TASK STATEMENT: Pick out and copy each line of the rows below that contains the word "method". Only matches in the same case count.

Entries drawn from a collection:
>>>
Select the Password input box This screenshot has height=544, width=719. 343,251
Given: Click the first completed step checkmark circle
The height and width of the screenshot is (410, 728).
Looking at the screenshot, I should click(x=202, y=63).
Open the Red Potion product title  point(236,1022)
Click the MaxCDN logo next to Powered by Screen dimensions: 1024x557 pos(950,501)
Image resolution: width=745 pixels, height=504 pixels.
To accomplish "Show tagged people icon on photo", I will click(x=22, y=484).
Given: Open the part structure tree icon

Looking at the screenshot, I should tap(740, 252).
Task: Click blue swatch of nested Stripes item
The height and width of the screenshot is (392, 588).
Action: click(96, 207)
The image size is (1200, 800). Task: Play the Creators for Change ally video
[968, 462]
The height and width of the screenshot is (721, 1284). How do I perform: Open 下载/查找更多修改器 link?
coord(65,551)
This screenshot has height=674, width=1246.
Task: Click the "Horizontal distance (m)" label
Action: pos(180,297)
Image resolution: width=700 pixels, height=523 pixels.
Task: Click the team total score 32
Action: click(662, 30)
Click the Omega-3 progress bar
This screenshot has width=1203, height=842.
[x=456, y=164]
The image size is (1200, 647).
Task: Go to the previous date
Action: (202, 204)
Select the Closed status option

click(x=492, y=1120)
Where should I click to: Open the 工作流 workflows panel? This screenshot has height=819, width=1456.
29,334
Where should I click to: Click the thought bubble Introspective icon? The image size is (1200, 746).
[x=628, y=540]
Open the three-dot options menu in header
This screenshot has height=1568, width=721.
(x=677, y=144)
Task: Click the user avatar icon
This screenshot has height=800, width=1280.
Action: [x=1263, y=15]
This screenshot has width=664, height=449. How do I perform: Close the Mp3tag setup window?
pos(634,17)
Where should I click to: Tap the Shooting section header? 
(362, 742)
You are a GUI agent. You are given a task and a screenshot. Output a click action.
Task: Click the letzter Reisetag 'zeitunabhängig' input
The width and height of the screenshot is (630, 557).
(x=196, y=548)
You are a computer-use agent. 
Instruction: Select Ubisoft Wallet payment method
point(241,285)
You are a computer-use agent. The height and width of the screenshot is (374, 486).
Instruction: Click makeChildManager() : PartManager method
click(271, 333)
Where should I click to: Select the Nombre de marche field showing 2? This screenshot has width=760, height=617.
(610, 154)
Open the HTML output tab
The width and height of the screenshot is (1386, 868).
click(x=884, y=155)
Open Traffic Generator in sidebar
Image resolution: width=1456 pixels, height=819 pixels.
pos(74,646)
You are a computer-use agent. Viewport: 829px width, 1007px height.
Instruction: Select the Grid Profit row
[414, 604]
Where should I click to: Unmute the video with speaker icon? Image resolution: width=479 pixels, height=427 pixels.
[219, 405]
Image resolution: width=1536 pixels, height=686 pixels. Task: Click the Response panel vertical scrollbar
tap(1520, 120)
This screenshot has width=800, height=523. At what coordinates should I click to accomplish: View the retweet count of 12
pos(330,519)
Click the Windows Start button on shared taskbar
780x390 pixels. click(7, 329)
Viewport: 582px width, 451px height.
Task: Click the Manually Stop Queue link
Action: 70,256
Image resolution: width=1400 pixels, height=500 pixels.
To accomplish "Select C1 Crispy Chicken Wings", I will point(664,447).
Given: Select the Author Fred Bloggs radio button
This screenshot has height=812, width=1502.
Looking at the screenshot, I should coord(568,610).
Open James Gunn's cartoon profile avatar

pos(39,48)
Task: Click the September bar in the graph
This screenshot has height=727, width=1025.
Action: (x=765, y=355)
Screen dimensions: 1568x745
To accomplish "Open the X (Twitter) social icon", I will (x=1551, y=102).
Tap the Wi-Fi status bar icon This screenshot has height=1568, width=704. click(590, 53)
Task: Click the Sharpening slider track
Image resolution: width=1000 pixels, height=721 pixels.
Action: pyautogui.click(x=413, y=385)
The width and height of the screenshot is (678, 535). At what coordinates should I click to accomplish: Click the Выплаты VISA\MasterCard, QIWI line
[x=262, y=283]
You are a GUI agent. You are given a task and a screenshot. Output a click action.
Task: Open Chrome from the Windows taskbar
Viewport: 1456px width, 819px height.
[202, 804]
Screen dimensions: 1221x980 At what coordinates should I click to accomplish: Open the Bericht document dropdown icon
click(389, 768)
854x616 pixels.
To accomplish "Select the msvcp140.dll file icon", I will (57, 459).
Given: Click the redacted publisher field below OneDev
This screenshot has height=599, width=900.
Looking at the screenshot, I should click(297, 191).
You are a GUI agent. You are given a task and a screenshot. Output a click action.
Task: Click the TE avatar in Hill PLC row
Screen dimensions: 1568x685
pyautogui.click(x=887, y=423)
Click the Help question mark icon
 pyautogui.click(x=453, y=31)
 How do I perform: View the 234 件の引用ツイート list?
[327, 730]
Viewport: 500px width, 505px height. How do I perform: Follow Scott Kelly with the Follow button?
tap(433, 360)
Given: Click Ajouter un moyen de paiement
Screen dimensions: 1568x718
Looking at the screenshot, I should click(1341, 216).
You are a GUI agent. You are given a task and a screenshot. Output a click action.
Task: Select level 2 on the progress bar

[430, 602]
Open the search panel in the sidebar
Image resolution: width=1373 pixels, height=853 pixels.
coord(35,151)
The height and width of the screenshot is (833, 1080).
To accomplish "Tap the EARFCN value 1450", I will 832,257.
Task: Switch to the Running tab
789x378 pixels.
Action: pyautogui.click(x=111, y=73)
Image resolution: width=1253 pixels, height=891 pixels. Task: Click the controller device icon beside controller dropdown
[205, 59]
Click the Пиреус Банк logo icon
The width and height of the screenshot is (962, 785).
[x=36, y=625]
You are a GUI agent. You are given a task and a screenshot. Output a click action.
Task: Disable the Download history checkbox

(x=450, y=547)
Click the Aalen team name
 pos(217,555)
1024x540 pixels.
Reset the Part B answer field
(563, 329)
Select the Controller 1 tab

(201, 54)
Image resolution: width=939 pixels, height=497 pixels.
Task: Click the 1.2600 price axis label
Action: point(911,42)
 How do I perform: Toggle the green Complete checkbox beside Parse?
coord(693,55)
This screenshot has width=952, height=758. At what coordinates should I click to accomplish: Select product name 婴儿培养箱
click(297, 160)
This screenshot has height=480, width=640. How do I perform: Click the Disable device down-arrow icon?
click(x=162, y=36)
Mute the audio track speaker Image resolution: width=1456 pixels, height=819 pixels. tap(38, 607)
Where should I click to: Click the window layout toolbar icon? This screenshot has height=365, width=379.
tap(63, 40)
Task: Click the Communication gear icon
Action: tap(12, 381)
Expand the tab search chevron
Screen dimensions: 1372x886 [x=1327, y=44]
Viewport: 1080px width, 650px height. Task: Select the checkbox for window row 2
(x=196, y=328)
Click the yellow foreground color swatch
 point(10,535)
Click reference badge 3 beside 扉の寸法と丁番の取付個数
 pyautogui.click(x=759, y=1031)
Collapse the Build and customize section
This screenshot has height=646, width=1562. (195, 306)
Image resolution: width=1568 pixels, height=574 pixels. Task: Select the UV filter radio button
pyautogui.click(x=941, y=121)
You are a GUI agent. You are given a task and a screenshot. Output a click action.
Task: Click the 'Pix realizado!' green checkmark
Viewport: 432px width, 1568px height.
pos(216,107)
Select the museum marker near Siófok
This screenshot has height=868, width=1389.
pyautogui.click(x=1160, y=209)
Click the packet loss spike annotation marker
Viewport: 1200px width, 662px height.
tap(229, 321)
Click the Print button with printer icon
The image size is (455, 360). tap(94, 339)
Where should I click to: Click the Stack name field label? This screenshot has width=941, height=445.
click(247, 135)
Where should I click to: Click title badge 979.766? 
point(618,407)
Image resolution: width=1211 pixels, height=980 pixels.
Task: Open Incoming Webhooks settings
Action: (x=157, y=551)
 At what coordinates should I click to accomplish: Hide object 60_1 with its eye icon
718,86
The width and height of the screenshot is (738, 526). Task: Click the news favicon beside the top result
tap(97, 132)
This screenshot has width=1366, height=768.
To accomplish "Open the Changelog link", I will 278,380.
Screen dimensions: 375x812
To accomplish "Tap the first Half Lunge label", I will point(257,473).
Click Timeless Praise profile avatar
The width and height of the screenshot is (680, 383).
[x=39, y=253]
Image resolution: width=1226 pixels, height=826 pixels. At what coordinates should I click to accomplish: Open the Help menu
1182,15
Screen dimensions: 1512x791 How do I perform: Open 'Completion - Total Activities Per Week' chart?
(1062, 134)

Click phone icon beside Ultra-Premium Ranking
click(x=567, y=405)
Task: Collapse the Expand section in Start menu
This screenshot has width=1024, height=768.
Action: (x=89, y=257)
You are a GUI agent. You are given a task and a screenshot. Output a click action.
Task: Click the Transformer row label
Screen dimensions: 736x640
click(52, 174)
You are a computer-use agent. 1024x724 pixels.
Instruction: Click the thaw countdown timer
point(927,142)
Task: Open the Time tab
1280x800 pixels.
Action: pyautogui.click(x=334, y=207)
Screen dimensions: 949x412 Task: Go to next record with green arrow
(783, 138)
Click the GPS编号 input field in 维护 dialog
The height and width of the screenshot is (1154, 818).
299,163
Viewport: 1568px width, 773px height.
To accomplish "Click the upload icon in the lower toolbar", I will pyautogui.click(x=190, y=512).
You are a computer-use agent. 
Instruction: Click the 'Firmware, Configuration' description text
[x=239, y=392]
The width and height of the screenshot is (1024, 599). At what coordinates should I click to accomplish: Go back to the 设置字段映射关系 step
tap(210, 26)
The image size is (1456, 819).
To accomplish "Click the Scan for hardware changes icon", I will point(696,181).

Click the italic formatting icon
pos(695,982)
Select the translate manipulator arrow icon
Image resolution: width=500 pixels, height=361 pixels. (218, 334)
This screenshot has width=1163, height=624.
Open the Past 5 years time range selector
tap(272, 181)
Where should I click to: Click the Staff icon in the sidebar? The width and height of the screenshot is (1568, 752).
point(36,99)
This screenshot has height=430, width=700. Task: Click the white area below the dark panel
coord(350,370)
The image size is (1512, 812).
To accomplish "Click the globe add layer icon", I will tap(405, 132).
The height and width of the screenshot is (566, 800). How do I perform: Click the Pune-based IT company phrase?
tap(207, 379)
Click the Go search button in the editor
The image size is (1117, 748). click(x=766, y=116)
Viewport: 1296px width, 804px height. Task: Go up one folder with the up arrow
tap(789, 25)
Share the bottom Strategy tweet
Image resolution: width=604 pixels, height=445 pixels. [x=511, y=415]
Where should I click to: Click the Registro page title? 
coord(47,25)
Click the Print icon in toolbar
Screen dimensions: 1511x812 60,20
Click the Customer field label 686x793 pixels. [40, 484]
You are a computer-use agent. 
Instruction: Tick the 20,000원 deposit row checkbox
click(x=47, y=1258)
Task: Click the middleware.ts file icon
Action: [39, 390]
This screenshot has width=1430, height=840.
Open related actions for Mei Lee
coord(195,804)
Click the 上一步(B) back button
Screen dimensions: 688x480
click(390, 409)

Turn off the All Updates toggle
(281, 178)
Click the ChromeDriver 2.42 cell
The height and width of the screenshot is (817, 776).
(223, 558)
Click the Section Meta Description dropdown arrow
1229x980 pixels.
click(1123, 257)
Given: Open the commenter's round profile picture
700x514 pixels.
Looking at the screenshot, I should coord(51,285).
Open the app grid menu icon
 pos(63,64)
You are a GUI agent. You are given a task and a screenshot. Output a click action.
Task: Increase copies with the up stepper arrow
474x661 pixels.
<<<
CORRECT ANSWER:
Instruction: Select Ubisoft Wallet payment method
Instruction: Click makeChildManager() : PartManager method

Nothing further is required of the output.